* What the task requires
Give the records again, word for word.

*** Opening Dataset content ***

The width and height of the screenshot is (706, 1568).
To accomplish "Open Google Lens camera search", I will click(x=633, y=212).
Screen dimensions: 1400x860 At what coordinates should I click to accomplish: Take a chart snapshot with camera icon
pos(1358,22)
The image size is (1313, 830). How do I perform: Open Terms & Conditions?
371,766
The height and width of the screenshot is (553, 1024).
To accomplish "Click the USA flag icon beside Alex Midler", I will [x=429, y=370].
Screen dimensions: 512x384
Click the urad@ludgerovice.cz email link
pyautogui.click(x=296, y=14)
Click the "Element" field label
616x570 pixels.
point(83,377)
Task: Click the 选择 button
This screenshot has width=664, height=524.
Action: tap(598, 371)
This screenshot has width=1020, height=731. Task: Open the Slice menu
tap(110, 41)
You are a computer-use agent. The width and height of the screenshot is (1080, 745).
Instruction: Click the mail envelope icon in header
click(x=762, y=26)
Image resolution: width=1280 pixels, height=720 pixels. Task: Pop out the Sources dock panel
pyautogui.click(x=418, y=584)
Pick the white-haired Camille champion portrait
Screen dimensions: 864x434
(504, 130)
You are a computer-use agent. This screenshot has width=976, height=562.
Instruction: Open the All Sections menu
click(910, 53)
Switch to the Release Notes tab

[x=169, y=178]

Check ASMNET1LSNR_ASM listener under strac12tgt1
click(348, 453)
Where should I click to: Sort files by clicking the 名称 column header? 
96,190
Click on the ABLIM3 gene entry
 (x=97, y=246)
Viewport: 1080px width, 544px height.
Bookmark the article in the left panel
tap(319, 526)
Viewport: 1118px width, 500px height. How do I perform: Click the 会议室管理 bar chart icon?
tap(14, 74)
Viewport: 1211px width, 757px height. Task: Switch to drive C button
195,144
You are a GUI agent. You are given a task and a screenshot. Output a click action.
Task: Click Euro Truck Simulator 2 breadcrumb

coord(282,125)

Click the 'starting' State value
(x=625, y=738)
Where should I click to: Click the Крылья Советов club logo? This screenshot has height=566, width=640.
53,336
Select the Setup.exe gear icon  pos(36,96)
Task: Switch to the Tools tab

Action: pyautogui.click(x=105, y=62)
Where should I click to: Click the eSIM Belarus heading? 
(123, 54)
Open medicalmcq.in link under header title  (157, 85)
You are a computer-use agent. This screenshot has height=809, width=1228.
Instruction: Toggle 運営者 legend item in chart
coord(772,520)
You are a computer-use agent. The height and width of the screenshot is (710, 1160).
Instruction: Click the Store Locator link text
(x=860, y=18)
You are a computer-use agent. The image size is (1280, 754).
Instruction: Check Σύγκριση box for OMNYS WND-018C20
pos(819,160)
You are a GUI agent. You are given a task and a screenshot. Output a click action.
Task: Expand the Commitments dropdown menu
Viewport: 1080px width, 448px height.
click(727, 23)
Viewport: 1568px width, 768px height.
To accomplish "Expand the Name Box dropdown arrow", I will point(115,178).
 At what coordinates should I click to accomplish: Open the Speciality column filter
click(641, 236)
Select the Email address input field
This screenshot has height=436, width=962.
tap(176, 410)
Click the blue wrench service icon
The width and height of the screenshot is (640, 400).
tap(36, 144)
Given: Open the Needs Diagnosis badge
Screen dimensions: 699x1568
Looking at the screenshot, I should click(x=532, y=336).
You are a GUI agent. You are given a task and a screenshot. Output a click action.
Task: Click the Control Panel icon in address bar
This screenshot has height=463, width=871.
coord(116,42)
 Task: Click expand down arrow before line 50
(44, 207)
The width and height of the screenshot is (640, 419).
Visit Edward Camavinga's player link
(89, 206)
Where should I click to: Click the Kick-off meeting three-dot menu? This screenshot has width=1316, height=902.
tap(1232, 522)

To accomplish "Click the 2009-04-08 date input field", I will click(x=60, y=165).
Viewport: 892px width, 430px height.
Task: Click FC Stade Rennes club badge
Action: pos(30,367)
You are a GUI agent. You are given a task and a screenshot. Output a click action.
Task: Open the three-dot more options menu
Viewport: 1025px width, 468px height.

*** Closing Dataset content ***

* Task answer
The width and height of the screenshot is (706, 1568).
To accomplish "Open Google Lens camera search", I will click(x=633, y=212).
Screen dimensions: 1400x860 At what coordinates should I click to accomplish: Take a chart snapshot with camera icon
pos(1358,22)
The image size is (1313, 830). How do I perform: Open Terms & Conditions?
371,766
The height and width of the screenshot is (553, 1024).
To accomplish "Click the USA flag icon beside Alex Midler", I will [x=429, y=370].
Screen dimensions: 512x384
Click the urad@ludgerovice.cz email link
pyautogui.click(x=296, y=14)
Click the "Element" field label
616x570 pixels.
point(83,377)
Task: Click the 选择 button
This screenshot has width=664, height=524.
Action: tap(598, 371)
This screenshot has width=1020, height=731. Task: Open the Slice menu
tap(110, 41)
You are a computer-use agent. The width and height of the screenshot is (1080, 745).
Instruction: Click the mail envelope icon in header
click(x=762, y=26)
Image resolution: width=1280 pixels, height=720 pixels. Task: Pop out the Sources dock panel
pyautogui.click(x=418, y=584)
Pick the white-haired Camille champion portrait
Screen dimensions: 864x434
(504, 130)
You are a computer-use agent. This screenshot has width=976, height=562.
Instruction: Open the All Sections menu
click(910, 53)
Switch to the Release Notes tab

[x=169, y=178]

Check ASMNET1LSNR_ASM listener under strac12tgt1
click(348, 453)
Where should I click to: Sort files by clicking the 名称 column header? 
96,190
Click on the ABLIM3 gene entry
 (x=97, y=246)
Viewport: 1080px width, 544px height.
Bookmark the article in the left panel
tap(319, 526)
Viewport: 1118px width, 500px height. How do I perform: Click the 会议室管理 bar chart icon?
tap(14, 74)
Viewport: 1211px width, 757px height. Task: Switch to drive C button
195,144
You are a GUI agent. You are given a task and a screenshot. Output a click action.
Task: Click Euro Truck Simulator 2 breadcrumb

coord(282,125)

Click the 'starting' State value
(x=625, y=738)
Where should I click to: Click the Крылья Советов club logo? This screenshot has height=566, width=640.
53,336
Select the Setup.exe gear icon  pos(36,96)
Task: Switch to the Tools tab

Action: pyautogui.click(x=105, y=62)
Where should I click to: Click the eSIM Belarus heading? 
(123, 54)
Open medicalmcq.in link under header title  (157, 85)
You are a computer-use agent. This screenshot has height=809, width=1228.
Instruction: Toggle 運営者 legend item in chart
coord(772,520)
You are a computer-use agent. The height and width of the screenshot is (710, 1160).
Instruction: Click the Store Locator link text
(x=860, y=18)
You are a computer-use agent. The image size is (1280, 754).
Instruction: Check Σύγκριση box for OMNYS WND-018C20
pos(819,160)
You are a GUI agent. You are given a task and a screenshot. Output a click action.
Task: Expand the Commitments dropdown menu
Viewport: 1080px width, 448px height.
click(727, 23)
Viewport: 1568px width, 768px height.
To accomplish "Expand the Name Box dropdown arrow", I will point(115,178).
 At what coordinates should I click to accomplish: Open the Speciality column filter
click(641, 236)
Select the Email address input field
This screenshot has height=436, width=962.
tap(176, 410)
Click the blue wrench service icon
The width and height of the screenshot is (640, 400).
tap(36, 144)
Given: Open the Needs Diagnosis badge
Screen dimensions: 699x1568
Looking at the screenshot, I should click(x=532, y=336).
You are a GUI agent. You are given a task and a screenshot. Output a click action.
Task: Click the Control Panel icon in address bar
This screenshot has height=463, width=871.
coord(116,42)
 Task: Click expand down arrow before line 50
(44, 207)
The width and height of the screenshot is (640, 419).
Visit Edward Camavinga's player link
(89, 206)
Where should I click to: Click the Kick-off meeting three-dot menu? This screenshot has width=1316, height=902.
tap(1232, 522)

To accomplish "Click the 2009-04-08 date input field", I will click(x=60, y=165).
Viewport: 892px width, 430px height.
Task: Click FC Stade Rennes club badge
Action: pos(30,367)
You are a GUI agent. You are given a task and a screenshot. Output a click action.
Task: Open the three-dot more options menu
Viewport: 1025px width, 468px height.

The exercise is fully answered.